Month: September, 2012

Mount Sinai, Jebel Musa….Go tell it to the mountain….

I crave spiritual experiences. There is something about pilgrimages. They give you a rush of joy and a sense of emptiness once they are over. Pilgrimages are spiritual tourism. As a continuation of my Umrah, I was hoping to eventually hike Mount Sinai, which is where according to Christianity the Ten Commandments were revealed to Moses. In Islam, this is where Moses used to pray, where he brought the Jews after saving them from the Pharaoh. It is the place where Moses’s Prophethood was revealed to him. Having seen all the major pharonic sites in Egypt, hiking Mount Sinai was just as important an adventure. It would be like a second Umrah.

Sinai is a strategically important area in North Africa and Middle East. It borders both the Suez Canal and Israel. The Suez Canal is a military area so it’s not a place to go for picnic, however on the road to Sharm el Sheikh, you can see the oil rigs and tankers along the shore of the Gulf of Suez. They are massive. Until this trip I had never seen an oil rig and the neighbouring residential containers in real life. Egypt reclaimed the Sinai Peninsula on 6th October 1973 from Israel. Land and ports are always contentious issues of conflict in geopolitical affairs.

However, if I have to go by the international media with what is happening in the Palestinian territories, and even if the Egyptian Army is allegedly receiving the most US support, as a Muslim, I’m glad the Sinai Peninsula geographically belongs to Egypt.

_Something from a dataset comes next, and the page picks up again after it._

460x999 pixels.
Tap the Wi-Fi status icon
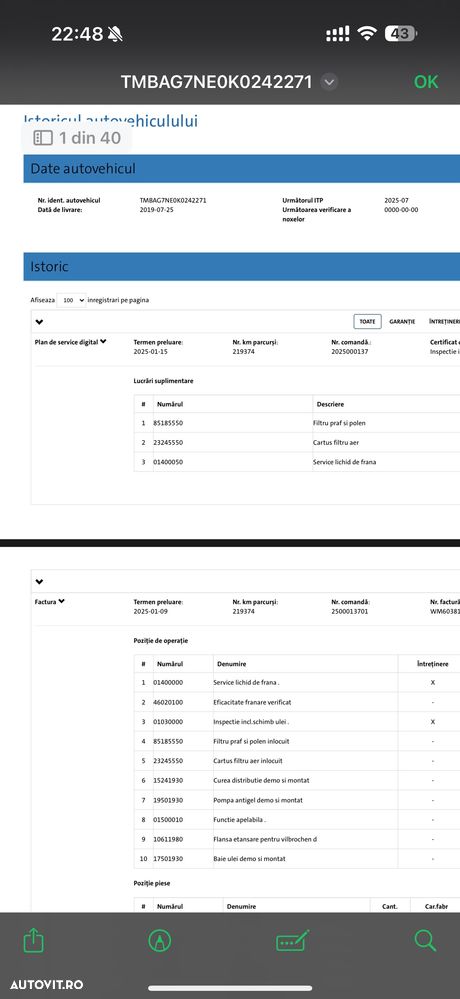[x=366, y=34]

If the Israelis can fence off a nation from the rest of the country for security purposes, imagine what they could do to the Muslim world regarding international shipping and trade. However, there is a likelihood it would not come to this, considering the Middle East, particularly, the GCC countries, Iraq and Iran are the biggest oil producing and exporting countries. Moreover, oil is shipped to other parts of the world by sea. Hence, allegedly no matter how threatened a country may be by its neighbours, money and natural resources make the world go around. Furthermore, just like land, oil and any other kind of fossil fuel are equally contentious. Nonetheless, it is a scary scenario, so good on the Egyptian army for winning back the Sinai Peninsula.

On my travels around Egypt I would always visit the souvenir shops in the hotels I stayed in. They usually stocked gifts made elsewhere, China in particular. Alabaster items such as decorative tea sets were usually made in Pakistan. I guess they forgot to remove the ‘Made in’ sticker. I even found it strange that considering they call themselves an Arab republic, in some shops in Aswan they sold African wooden masks and statues. The only African looking people are the Nubians. In modern, recent times I guess most of them migrated from Sudan at some point. They consider themselves Arab as opposed to African. I suppose the masks and statues are a Nubian thing.

In one shop the shopkeepers were actually interesting to talk to. I pointed out that the souvenirs, except the gemstones, none were made in Egypt and they got slightly taken aback and asked me to tell them how I knew they weren’t Egyptian. My love for handicraft and community trade is such that I make it a point to explore the quality of local produce wherever I go, but considering the company, I thought it inappropriate to divulge my trade secrets. In this shop they had staff from different parts of Egypt, one of them was from Sinai. His colleagues joked that he ‘s not Egyptian, he’s Israeli, he’s Jew, he will cheat you so don’t buy anything from him. Straightforward as I am, I blurted, how can he be Israeli if he’s from Sinai? Isn’t Sinai in Egypt? As for him being Jew, there are many Jews in Muslim countries, so you shouldn’t say that, it’s Haraam. Obviously, the conversation was jovial. The guy wasn’t Jew, but belonged to the Sinai area.

In Islamic discourse it is unclear whether present day Mount Sinai/Jebel Musa is where Moses was informed of his Prophethood and all the other events associated with this mountain. One discussion I read mentions that in Arabic mountain is jebel and there is no mention of this in the Quran. The area mentioned in the Quran is tur and there is vegetation in that particular area. The tip of the Sinai Peninsula is called Tur Sinai. It is a lovely sandy area.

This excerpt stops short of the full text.